» **Instructions for the task**
Please copy the stretch of the smooth teatree text from "Species of plant" through "on the plant.", word for word.

» **Text excerpt**
################

Scientific classification
- Kingdom: Plantae
- Clade: Tracheophytes
- Clade: Angiosperms
- Clade: Eudicots
- Clade: Rosids
- Order: Myrtales
- Family: Myrtaceae
- Genus: Leptospermum
- Species: L. glabrescens
- Binomial name: Leptospermum glabrescens N.A.Wakef.

= Leptospermum glabrescens =

- Genus: Leptospermum
- Species: glabrescens
- Authority: N.A.Wakef.

Species of plant

Leptospermum glabrescens, commonly known as the smooth teatree, is a shrub or small tree that is endemic to East Gippsland in Victoria, Australia. It has linear, elliptic or narrow egg-shaped leaves, white flowers arranged singly on short side shoots and fruit that remain on the plant.

==Description==
Leptospermum glabrescens is a shrub or small tree that typically grows to a height of 1.5-6 m. It has smooth bark on the smaller stems, that is shed in stringy strips. The leaves are linear, elliptic or narrow egg-shaped leaves with the narrower end towards the base, mostly 5-13 mm long and 1-3 mm wide, tapering to a very short petiole, and glabrous. The flowers are arranged singly on short side branches and are about 12 mm in diameter. There are broad, brownish bracts at the base of the flower bud but that usually fall off as the flower develops. The floral cup is about 3 mm long and densely hairy. The sepals are more or less round, about 2 mm long and hairy, the petals are white, 3-5 mm long and the stamens 2.5-3 mm long. Flowering occurs from December to January and the fruit is a capsule 5-7 mm wide and remains on the plant at maturity.

==Taxonomy and naming==
Leptospermum glabrescens was first formally described in 1955 by Norman Arthur Wakefield in The Victorian Naturalist, although the original description included specimens now recognised as L. lanigerum. The specific epithet (glabrescens) is a Latin word meaning "almost glabrous" or "becoming glabrous with age".

==Distribution and habitat==
Smooth teatree grows in swampy areas and on the edge of watercourses in east Gippsland, from near Cape Conran to near Mallacoota, with a disjunct population near Buchan.

################

» **Data extracts**
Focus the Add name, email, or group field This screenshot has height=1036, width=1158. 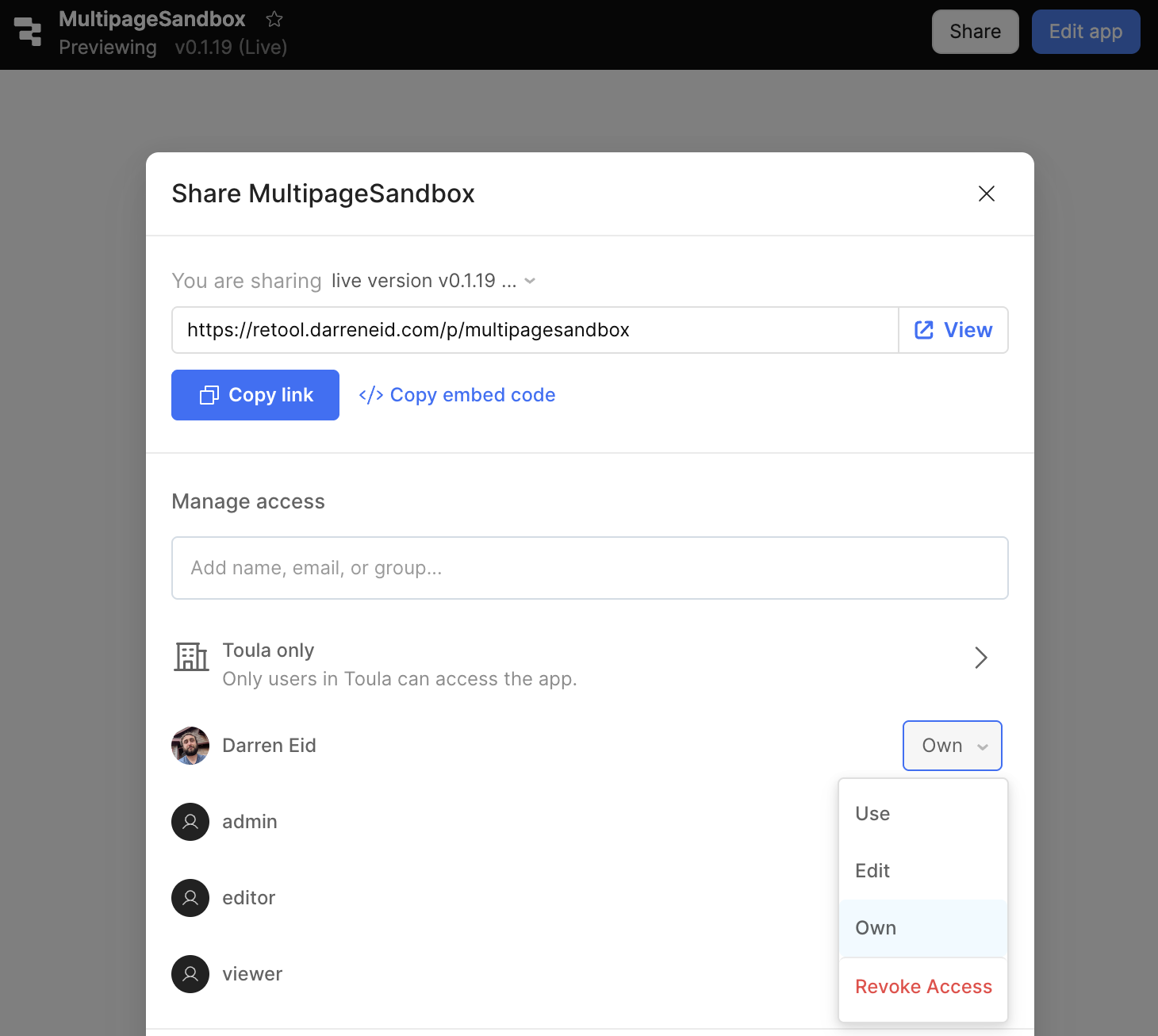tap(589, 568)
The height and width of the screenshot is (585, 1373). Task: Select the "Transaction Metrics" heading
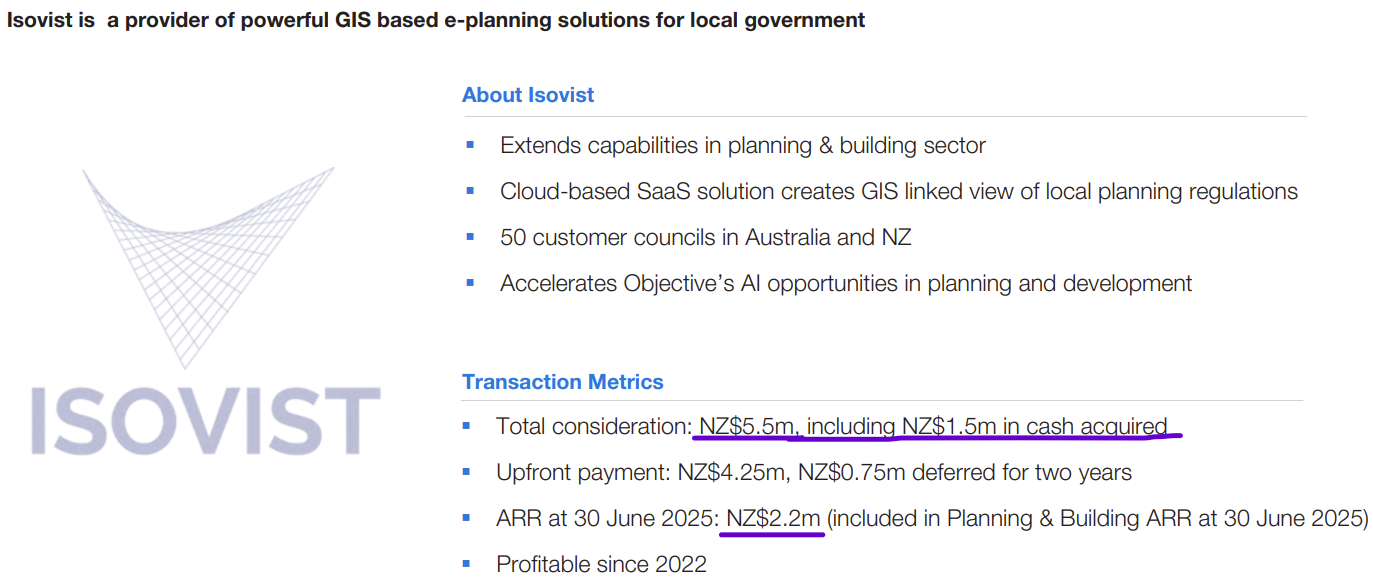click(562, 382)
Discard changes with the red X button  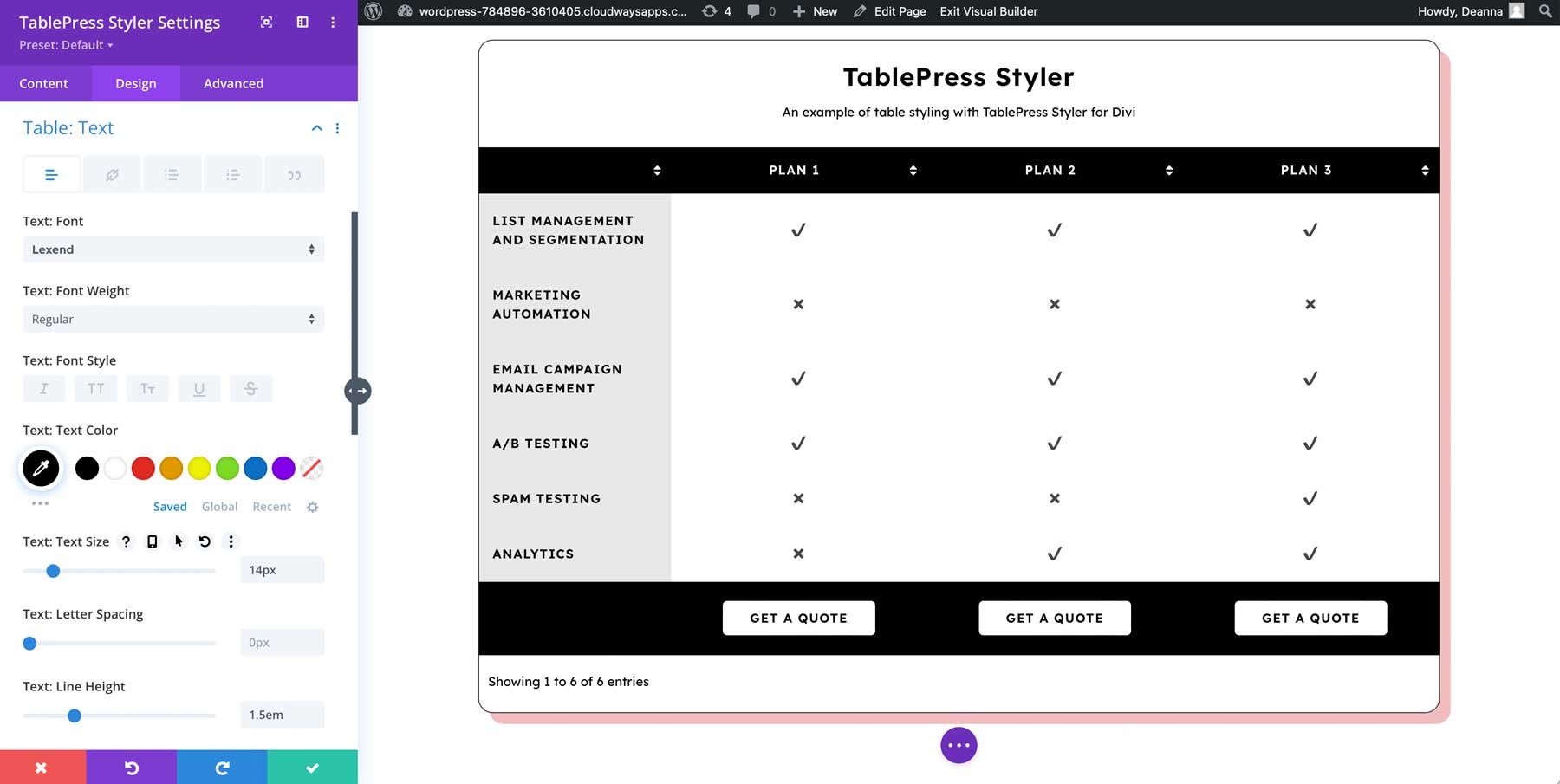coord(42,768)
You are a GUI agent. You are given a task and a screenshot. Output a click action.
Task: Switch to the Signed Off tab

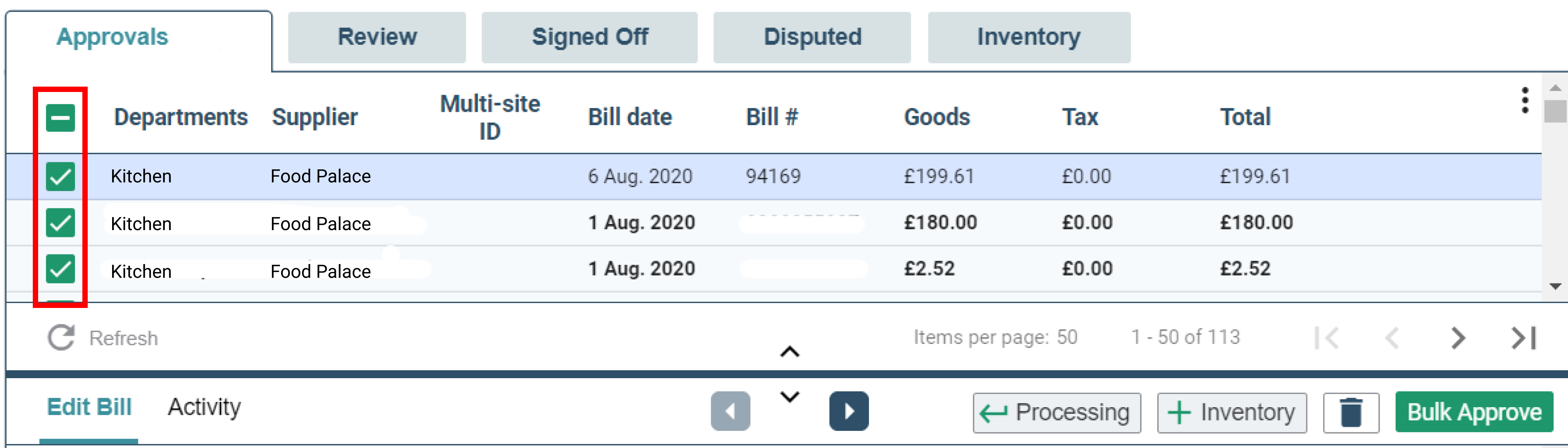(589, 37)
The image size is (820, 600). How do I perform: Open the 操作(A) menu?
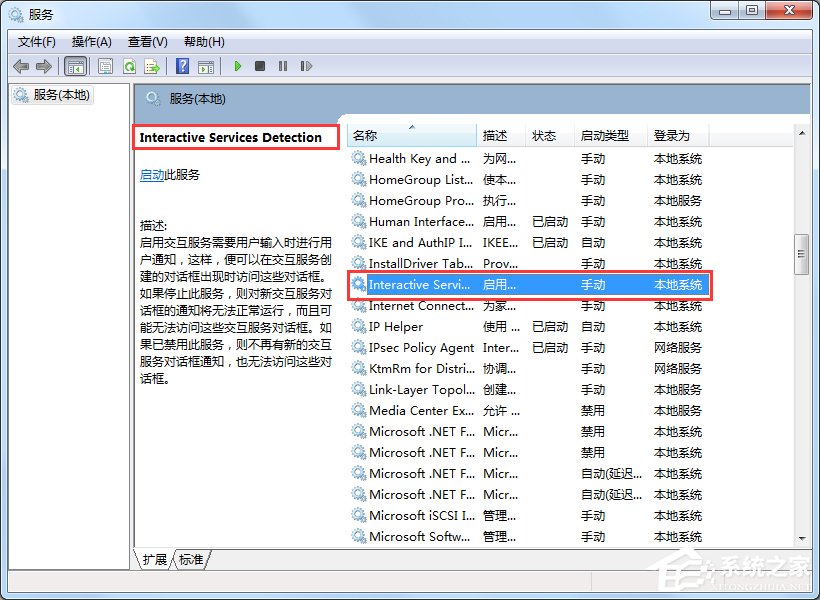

################

» **Exercise result**
Species of plant

Leptospermum glabrescens, commonly known as the smooth teatree, is a shrub or small tree that is endemic to East Gippsland in Victoria, Australia. It has linear, elliptic or narrow egg-shaped leaves, white flowers arranged singly on short side shoots and fruit that remain on the plant.